Go through the records and show each line where the word "screenshot" occurs.

··· Supplied material ···

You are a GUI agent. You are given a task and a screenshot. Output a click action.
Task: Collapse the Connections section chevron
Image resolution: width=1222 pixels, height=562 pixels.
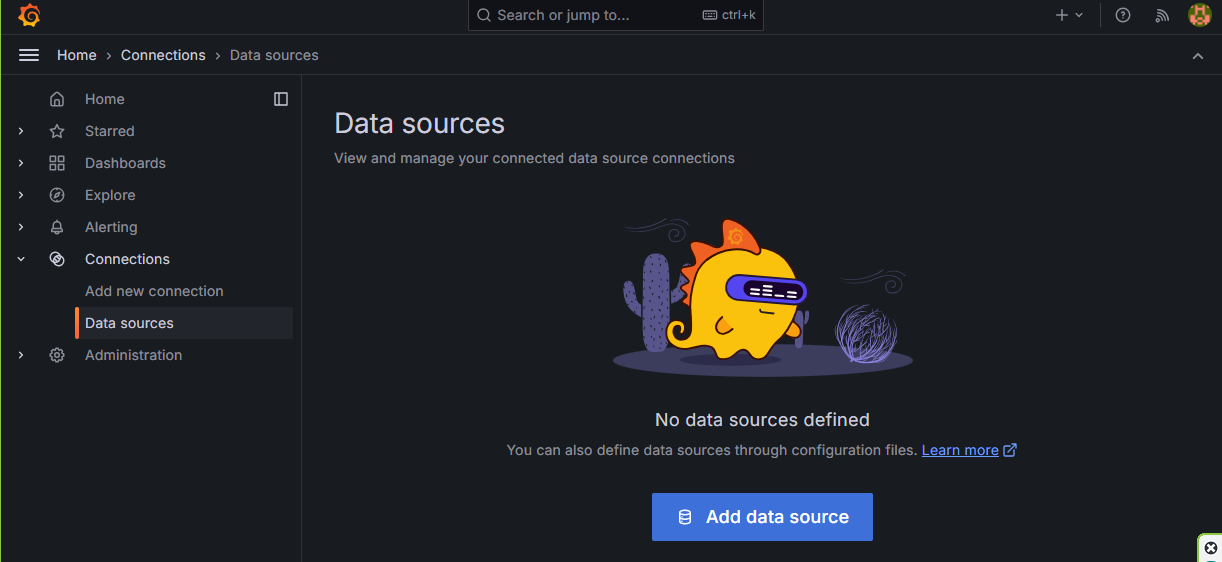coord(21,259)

···
··· Supplied material ···

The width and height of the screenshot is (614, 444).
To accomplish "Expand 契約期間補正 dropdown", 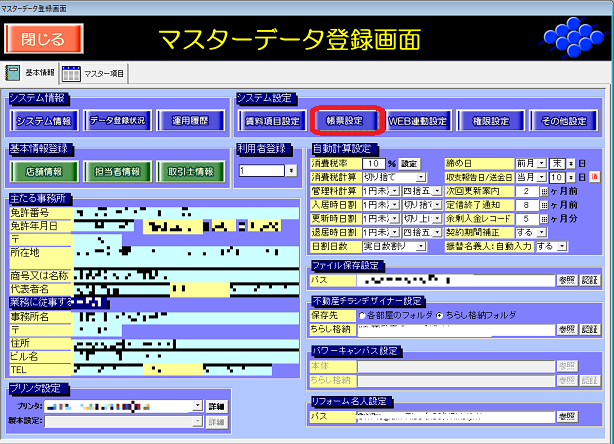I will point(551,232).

···
··· Supplied material ···

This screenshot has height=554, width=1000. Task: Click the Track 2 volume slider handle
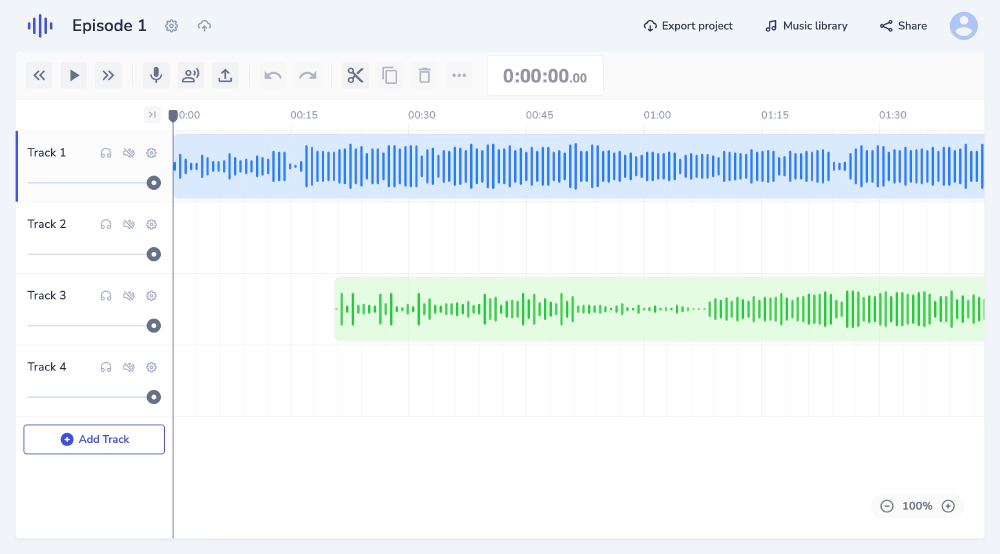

···

— Output for this exercise —
You are a GUI agent. You are given a task and a screenshot. Output a click action.
The width and height of the screenshot is (614, 444).
This screenshot has height=554, width=1000. Task: Click the Track 2 volume slider handle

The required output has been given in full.